(Stored items)
◇ ◇ ◇ ◇
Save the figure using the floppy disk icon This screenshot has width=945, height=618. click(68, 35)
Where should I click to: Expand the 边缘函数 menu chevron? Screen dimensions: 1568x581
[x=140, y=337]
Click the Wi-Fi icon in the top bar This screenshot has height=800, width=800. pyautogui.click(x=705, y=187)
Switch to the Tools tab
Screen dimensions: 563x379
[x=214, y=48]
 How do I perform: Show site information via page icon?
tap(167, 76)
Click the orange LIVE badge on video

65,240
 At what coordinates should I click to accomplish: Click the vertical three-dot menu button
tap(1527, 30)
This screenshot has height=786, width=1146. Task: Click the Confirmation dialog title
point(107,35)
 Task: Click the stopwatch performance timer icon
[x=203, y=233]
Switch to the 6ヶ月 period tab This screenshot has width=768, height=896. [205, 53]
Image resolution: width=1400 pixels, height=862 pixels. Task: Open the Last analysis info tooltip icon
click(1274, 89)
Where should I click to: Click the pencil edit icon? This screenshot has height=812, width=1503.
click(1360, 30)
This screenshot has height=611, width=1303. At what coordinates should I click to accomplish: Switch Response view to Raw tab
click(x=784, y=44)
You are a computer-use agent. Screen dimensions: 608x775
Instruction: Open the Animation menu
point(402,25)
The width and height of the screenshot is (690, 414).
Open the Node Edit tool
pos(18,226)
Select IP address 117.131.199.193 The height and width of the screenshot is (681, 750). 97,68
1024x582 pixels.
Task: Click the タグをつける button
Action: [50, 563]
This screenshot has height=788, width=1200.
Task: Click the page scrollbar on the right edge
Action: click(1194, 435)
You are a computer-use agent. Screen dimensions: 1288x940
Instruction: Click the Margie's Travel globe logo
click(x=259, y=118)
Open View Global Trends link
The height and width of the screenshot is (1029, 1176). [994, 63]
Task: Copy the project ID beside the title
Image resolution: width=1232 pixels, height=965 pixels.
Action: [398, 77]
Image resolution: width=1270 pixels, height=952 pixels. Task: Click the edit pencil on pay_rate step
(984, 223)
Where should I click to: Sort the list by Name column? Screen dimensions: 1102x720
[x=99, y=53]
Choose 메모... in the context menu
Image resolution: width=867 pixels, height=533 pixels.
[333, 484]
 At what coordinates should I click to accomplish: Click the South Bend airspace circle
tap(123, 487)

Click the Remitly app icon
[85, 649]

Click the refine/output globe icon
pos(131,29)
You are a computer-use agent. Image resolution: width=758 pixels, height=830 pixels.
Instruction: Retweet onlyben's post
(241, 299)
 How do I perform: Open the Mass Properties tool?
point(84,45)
◇ ◇ ◇ ◇
EXERCISE DIRECTIONS:
The lines wanted are those from the one with "Click the Remitly app icon" through the last line of the records, repeated exactly and with both ends included.

REPLY TO THE EXERCISE:
Click the Remitly app icon
[85, 649]

Click the refine/output globe icon
pos(131,29)
You are a computer-use agent. Image resolution: width=758 pixels, height=830 pixels.
Instruction: Retweet onlyben's post
(241, 299)
 How do I perform: Open the Mass Properties tool?
point(84,45)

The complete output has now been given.